(Supplied information)

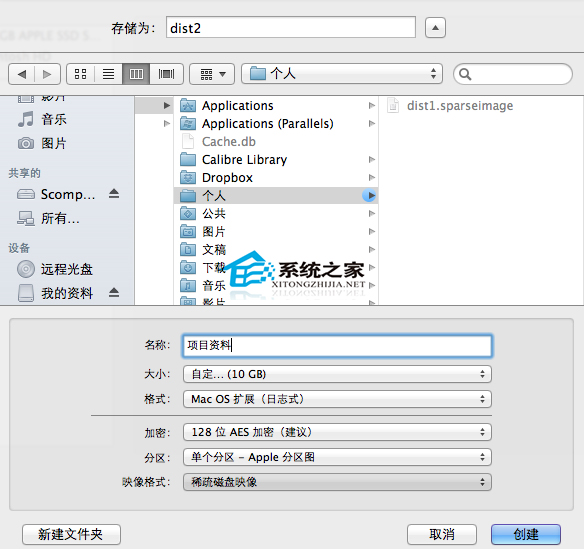Switch to icon view mode

click(80, 74)
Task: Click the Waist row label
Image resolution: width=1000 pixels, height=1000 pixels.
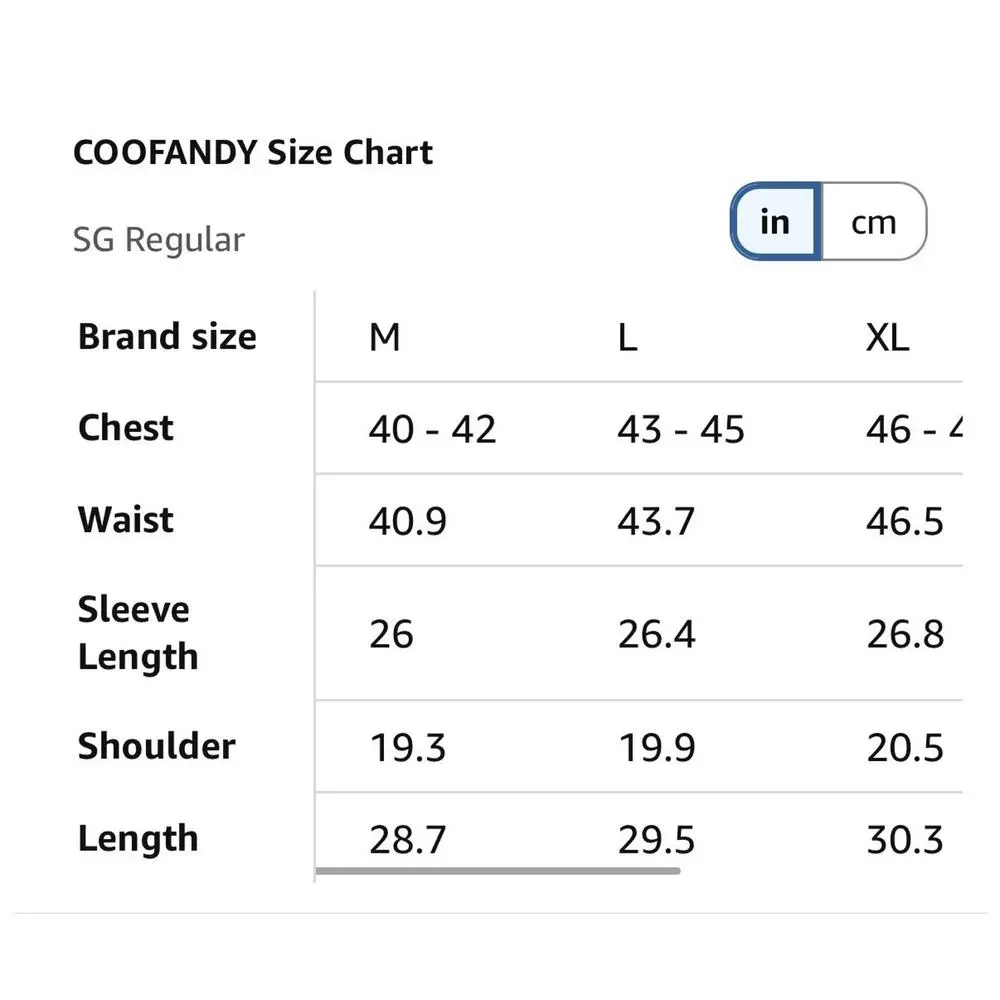Action: pyautogui.click(x=126, y=519)
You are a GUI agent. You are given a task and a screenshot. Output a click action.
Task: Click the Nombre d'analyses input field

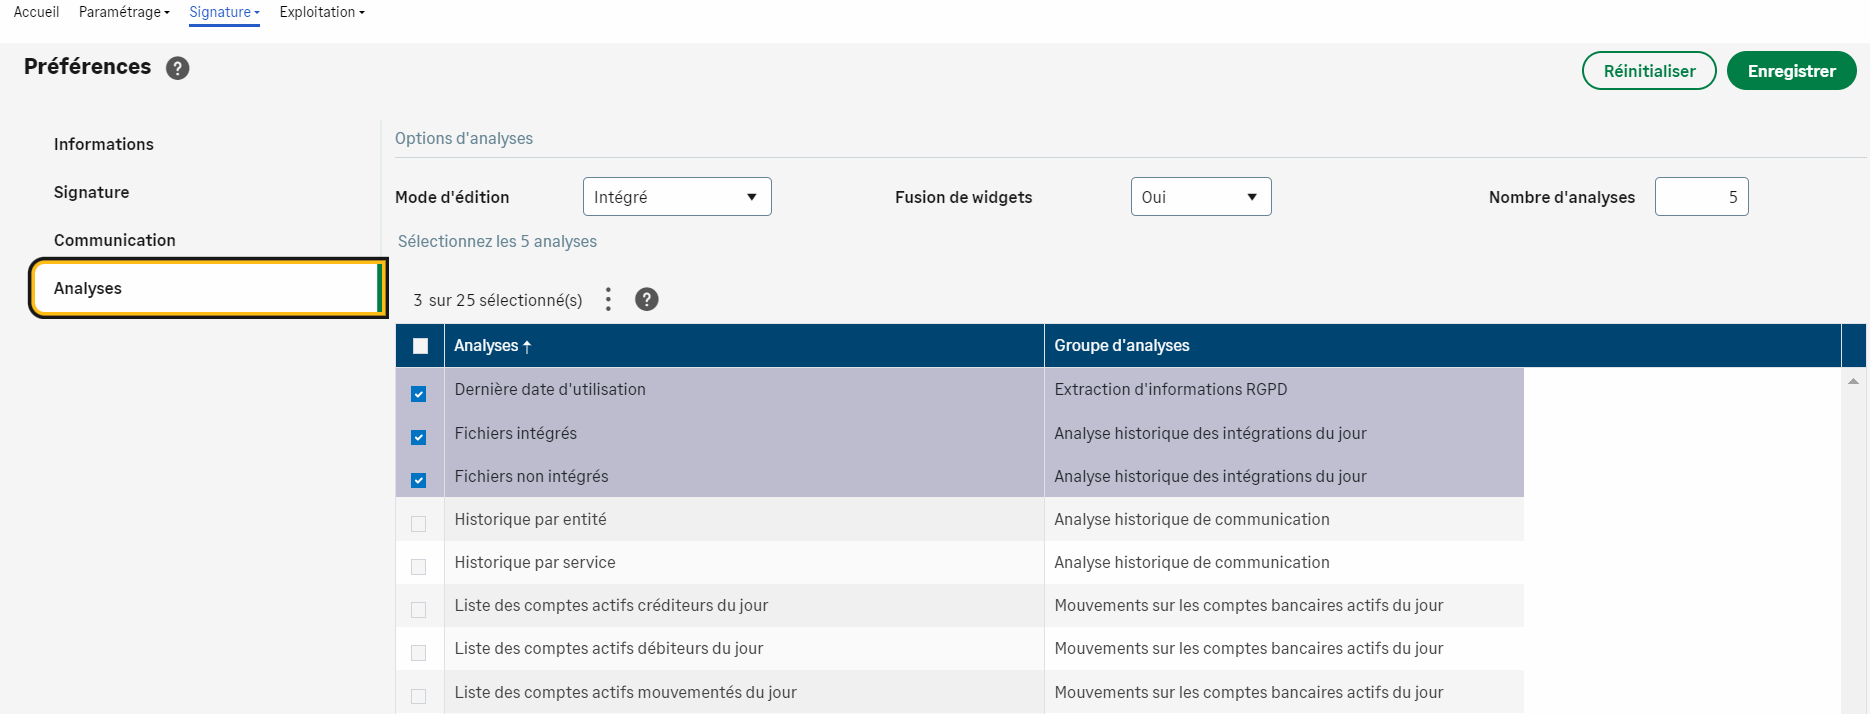tap(1701, 197)

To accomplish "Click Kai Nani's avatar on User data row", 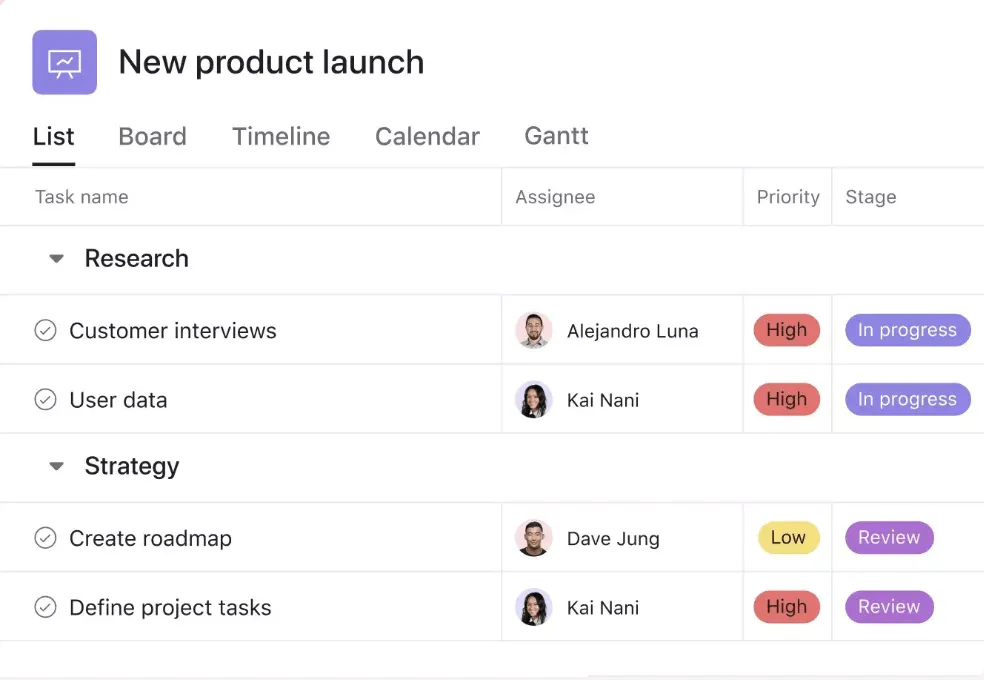I will 533,400.
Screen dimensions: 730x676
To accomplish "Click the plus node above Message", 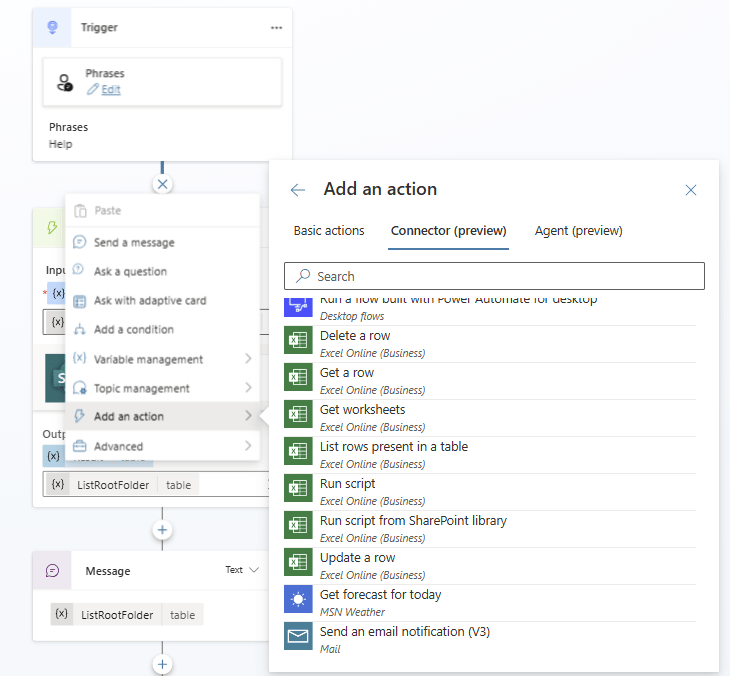I will (162, 530).
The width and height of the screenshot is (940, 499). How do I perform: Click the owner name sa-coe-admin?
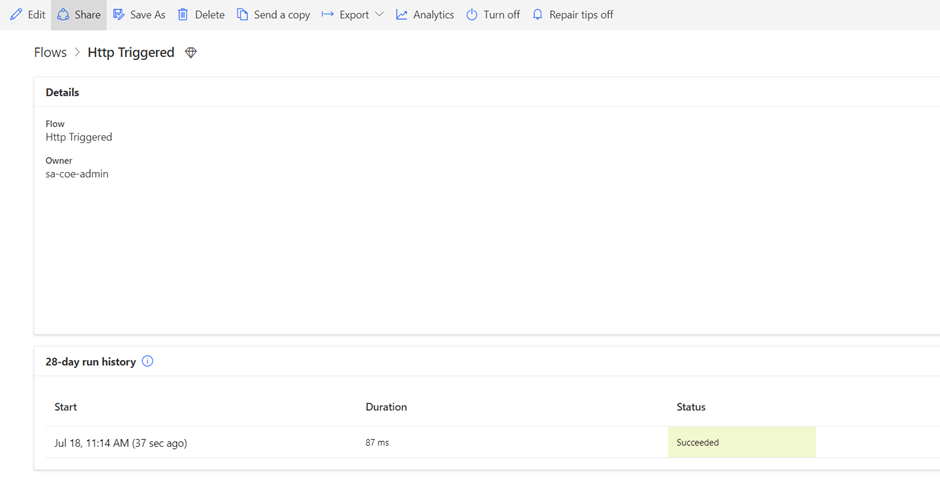pyautogui.click(x=77, y=174)

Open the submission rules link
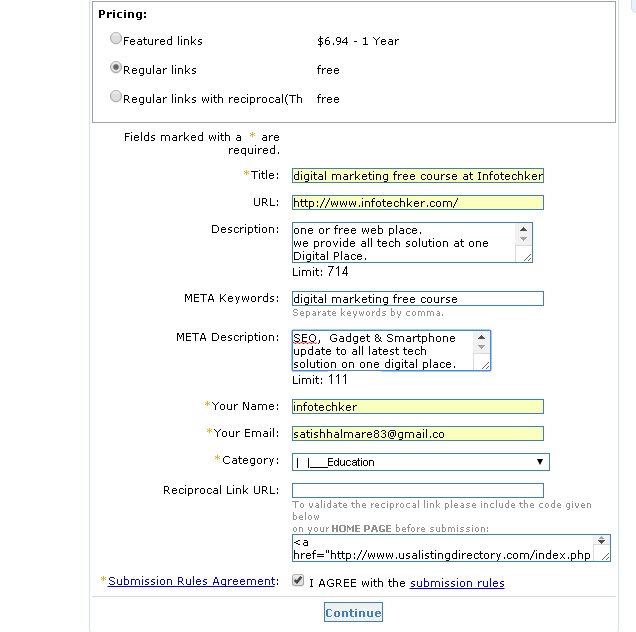pyautogui.click(x=457, y=583)
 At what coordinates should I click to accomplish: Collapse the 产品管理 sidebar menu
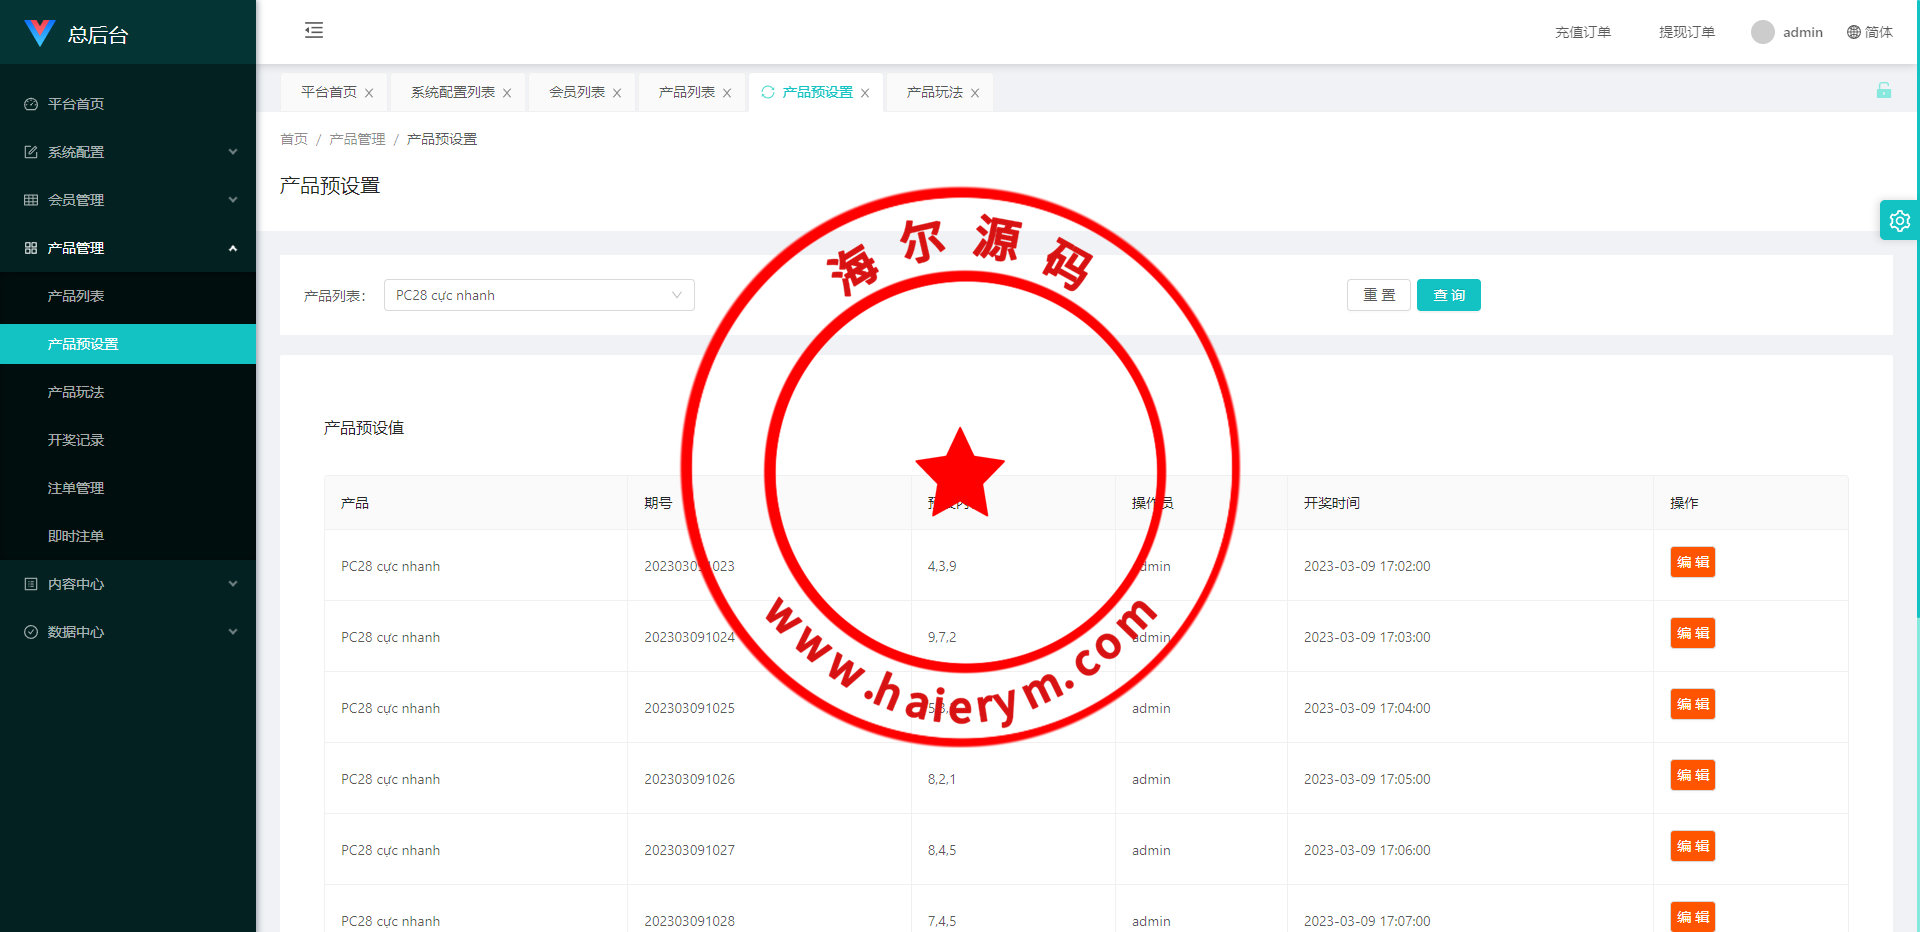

(End Supplied information)

# [Try it]
Nothing but the lines from the one that contains "Open the submission rules link" through the last line of the records belongs in the answer, reproduced exactly, with no pictures.

# [Answer to the problem]
Open the submission rules link
pyautogui.click(x=457, y=583)
 At what coordinates should I click to accomplish: Collapse the 产品管理 sidebar menu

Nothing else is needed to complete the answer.